One significant application has been in helping organizations navigate change. I worked with a CEO leading a change initiative in a past-oriented organization facing external pressures. MindTime guided us in navigating this transformation. We recognized that to succeed, we needed to honor the past while driving forward. Slowing down to respect the past orientation allowed us to build bridges to the future. This exemplified the power of aligning communication with orientation.
Likewise, a CEO of a future-oriented organization struggled to communicate effectively with a past-oriented workforce. Through MindTime, we found common ground, allowing communication to flow more naturally. The understanding gained from the assessment validated suspicions, improved communication, and nurtured mutual respect.

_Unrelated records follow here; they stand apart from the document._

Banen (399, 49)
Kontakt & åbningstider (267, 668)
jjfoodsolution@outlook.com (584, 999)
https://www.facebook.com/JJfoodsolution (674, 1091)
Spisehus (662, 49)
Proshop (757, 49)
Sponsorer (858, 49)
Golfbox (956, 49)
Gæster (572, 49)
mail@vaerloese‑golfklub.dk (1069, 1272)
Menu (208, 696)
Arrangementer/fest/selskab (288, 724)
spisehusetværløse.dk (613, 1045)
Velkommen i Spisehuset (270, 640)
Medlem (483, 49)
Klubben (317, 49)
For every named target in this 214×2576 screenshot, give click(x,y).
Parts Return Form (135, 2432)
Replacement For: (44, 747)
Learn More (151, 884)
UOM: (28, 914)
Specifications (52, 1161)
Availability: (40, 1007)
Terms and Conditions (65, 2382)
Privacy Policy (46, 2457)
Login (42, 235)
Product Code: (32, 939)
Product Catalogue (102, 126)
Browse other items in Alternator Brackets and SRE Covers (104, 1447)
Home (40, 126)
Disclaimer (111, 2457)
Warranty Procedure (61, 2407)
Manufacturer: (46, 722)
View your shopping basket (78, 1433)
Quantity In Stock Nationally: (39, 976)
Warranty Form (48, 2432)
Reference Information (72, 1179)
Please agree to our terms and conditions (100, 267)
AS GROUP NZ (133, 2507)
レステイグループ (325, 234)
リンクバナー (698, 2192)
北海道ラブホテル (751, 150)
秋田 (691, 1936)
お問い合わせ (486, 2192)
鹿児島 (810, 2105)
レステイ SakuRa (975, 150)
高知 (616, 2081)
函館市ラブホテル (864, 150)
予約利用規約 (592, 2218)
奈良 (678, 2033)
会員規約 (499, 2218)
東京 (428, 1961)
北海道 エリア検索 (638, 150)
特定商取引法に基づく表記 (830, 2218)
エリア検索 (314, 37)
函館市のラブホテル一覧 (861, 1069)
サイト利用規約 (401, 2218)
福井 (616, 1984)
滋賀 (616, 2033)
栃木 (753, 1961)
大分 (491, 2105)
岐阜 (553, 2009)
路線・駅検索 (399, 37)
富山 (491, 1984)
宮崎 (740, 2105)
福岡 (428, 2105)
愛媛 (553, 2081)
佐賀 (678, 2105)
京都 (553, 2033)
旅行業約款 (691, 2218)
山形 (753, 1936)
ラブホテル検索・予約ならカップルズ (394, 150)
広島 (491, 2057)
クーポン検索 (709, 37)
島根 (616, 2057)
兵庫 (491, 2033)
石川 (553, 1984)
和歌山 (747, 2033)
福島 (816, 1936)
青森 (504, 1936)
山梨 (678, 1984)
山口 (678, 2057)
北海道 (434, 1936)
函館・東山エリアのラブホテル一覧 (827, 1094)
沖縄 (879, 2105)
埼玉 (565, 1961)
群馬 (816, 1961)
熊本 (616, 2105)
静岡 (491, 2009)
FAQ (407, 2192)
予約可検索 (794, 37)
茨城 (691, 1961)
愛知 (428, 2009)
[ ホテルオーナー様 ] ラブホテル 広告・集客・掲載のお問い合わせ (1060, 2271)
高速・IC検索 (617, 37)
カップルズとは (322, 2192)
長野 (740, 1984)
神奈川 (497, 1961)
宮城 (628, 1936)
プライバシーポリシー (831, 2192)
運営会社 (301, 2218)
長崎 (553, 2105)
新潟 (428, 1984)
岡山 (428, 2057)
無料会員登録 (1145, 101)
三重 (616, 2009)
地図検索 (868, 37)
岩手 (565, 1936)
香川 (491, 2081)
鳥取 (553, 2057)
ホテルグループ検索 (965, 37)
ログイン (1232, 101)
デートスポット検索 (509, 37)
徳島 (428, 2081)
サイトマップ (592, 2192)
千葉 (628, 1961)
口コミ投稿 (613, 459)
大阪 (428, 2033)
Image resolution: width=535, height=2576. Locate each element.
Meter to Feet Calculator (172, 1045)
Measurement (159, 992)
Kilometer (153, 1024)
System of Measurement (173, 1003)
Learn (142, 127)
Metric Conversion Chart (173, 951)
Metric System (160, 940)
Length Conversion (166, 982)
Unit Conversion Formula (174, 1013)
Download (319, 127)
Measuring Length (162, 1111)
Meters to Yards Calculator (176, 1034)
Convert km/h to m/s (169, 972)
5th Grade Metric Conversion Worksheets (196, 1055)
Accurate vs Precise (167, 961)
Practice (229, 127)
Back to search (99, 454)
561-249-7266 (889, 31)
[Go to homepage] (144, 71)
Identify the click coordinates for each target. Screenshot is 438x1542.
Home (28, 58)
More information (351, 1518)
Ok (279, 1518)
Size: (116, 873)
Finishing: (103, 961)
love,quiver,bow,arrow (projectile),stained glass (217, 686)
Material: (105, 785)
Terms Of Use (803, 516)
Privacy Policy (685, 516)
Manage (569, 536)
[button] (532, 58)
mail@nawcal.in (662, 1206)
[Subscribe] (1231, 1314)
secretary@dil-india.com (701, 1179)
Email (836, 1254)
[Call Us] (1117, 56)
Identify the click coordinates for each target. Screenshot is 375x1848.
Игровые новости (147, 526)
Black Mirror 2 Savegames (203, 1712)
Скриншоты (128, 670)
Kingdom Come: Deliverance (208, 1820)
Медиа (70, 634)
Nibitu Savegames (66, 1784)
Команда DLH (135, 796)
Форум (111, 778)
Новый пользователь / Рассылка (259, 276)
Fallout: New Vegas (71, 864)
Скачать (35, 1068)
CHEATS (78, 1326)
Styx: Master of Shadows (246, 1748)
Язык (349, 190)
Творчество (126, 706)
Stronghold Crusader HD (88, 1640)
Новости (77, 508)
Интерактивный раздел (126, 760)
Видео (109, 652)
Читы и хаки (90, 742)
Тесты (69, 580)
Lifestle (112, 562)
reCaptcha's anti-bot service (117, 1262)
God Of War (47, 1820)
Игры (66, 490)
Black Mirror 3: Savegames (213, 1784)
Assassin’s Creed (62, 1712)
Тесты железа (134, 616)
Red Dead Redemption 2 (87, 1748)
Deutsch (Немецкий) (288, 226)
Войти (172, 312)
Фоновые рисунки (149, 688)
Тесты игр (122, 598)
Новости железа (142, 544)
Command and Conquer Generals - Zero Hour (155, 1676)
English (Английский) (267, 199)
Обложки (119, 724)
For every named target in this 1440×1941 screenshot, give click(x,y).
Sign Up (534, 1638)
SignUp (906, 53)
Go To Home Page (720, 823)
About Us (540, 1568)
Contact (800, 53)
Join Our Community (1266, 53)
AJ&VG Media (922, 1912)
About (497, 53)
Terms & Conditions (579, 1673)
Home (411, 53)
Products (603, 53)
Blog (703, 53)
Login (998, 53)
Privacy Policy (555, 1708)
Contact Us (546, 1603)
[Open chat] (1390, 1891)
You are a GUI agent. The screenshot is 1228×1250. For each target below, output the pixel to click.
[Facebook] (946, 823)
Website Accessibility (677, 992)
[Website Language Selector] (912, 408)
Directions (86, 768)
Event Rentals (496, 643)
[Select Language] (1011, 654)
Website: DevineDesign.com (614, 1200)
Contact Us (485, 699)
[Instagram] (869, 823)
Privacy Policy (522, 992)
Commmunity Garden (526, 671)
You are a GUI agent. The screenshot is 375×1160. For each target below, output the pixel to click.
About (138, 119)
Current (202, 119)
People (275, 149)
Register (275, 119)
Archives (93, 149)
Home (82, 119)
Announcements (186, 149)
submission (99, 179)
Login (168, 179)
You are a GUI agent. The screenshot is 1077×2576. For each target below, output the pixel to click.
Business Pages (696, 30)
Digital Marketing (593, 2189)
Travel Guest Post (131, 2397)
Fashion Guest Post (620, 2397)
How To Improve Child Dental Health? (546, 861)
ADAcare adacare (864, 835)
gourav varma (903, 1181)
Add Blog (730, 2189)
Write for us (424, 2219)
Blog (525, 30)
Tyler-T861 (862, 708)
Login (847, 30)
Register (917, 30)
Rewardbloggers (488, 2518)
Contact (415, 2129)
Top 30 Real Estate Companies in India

Reflecting on my journey with MindTime, I feel enriched. It’s given me a new lens through which to view the world, fostering understanding rather than judgment. It’s a tool for comprehending why people react the way they do in various situations—whether on a personal level, within organizations, or even at a societal level. The context and perspective it provides are truly remarkable.
I can confidently say that MindTime has had a profound impact on my work and my perspective on human interaction. It’s a privilege to engage with such a transformative framework.